RE: [SE] OOSD note

Hello all

Two remarks on this vey interesting note

1. I already made a comment about the definition of OWL classes as "sets" of individuals
http://lists.w3.org/Archives/Public/public-swbp-wg/2005Oct/0045.html
No answer so far, but I see it has been included in the OO/OWL comparison table, so ...

2. [TODO: Possibly also include screenshots of other tools (Cerebra has been suggested) -
I welcome contributions -- hk]
Maybe it would be worth considering the new Altova tool Semanticworks
http://www.altova.com/products_semanticworks.html
The interesting thing is that this tool has been developed as part of an XML toolkit,
which makes it quite different of Protégé or SWOOP. The GUI will sound familiar to users
of XMLSpy, but quite weird to Protégé users. I've downloaded and tried it a bit. There
seems to remain quite a bunch a bugs in this early version, but worth looking at anyway.
To many people in this group, it will be strange to see how it handles "ontology
validation", which IMO seems to look more like an XML schema validation. "Validation" of
files edited under Protégé and SWOOP gives strange bunches of "errors", and if you edit
them, you get of course yet another serialization. I had already experienced that kind of
problems between Protégé and SWOOP, so it is not big news :))

This leads me to note that maybe there is something misleading in section 3.1

"RDF just defines the very basic syntax for Semantic Web content, and has an XML
serialization that allows users to share models on the Web."

Dataset content
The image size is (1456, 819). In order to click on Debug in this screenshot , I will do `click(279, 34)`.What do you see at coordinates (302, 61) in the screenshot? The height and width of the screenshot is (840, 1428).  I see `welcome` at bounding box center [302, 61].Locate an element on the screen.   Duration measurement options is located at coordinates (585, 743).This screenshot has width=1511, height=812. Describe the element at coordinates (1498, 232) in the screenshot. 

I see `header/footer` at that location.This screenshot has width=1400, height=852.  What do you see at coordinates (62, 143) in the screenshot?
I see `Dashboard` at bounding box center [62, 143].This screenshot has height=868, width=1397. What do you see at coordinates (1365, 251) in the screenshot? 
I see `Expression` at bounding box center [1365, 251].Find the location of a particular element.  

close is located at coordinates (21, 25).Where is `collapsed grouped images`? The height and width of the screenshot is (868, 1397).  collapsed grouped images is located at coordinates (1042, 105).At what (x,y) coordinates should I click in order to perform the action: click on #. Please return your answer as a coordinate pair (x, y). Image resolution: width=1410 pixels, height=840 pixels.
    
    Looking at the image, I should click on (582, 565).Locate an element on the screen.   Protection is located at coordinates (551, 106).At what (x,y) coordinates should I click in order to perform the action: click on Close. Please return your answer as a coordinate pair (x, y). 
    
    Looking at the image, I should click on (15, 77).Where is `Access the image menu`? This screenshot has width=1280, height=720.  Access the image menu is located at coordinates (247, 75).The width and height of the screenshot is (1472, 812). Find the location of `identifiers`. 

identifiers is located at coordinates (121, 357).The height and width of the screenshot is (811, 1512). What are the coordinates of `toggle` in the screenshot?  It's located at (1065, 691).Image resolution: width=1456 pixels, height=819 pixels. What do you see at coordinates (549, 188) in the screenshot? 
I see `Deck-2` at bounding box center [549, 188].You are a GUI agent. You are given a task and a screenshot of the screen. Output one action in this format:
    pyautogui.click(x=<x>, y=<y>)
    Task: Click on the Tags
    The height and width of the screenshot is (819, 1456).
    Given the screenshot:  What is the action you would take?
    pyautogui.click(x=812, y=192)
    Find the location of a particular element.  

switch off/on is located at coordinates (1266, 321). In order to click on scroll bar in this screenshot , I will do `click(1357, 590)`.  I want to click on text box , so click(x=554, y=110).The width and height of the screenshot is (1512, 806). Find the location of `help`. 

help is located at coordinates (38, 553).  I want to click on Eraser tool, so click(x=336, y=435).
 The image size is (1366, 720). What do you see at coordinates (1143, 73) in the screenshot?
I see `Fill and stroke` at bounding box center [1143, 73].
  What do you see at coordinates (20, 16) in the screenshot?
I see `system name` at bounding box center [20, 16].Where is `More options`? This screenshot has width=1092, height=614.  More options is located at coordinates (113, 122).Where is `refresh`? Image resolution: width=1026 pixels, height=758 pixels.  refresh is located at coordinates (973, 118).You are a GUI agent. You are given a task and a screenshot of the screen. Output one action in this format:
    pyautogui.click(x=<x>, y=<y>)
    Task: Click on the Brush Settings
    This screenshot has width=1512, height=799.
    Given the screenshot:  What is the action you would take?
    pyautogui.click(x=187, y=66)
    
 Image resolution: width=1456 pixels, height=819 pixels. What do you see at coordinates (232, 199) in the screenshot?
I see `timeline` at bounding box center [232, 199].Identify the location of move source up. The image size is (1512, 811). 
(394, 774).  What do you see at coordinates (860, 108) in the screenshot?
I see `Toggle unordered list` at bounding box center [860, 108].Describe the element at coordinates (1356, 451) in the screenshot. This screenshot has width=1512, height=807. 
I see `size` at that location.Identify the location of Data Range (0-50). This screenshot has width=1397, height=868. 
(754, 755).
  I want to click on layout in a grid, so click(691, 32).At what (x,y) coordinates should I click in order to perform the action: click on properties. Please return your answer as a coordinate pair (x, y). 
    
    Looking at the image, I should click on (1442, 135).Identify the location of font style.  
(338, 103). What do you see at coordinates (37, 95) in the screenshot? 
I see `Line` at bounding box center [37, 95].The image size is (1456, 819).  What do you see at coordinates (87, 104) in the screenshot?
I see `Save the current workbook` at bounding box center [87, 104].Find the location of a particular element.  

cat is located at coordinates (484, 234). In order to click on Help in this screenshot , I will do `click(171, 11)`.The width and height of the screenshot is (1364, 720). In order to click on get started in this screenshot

Instructions
**A.** Check each statement against the mailing-list message and answer yes or no, quoting the words of the message that decide it. (i) The writer's earlier comment about OWL classes as "sets" of individuals has received an answer. (ii) Semanticworks was developed as part of an XML toolkit. (iii) The writer has not yet tried Semanticworks.
**B.** Translate this sentence from the mailing-list message into Spanish: "The GUI will sound familiar to users of XMLSpy, but quite weird to Protégé users."
**C.** According to the mailing-list message, why are the strange "errors" and the new serialization that come from validating and editing Protégé and SWOOP files not big news to the writer?

Answers given
**A.**
(i) No: "No answer so far"
(ii) Yes: "this tool has been developed as part of an XML toolkit"
(iii) No: "I've downloaded and tried it a bit."

**B.** La interfaz gráfica les resultará familiar a los usuarios de XMLSpy, pero bastante extraña a los usuarios de Protégé.

**C.** The writer had already run into that kind of problem when moving between Protégé and SWOOP.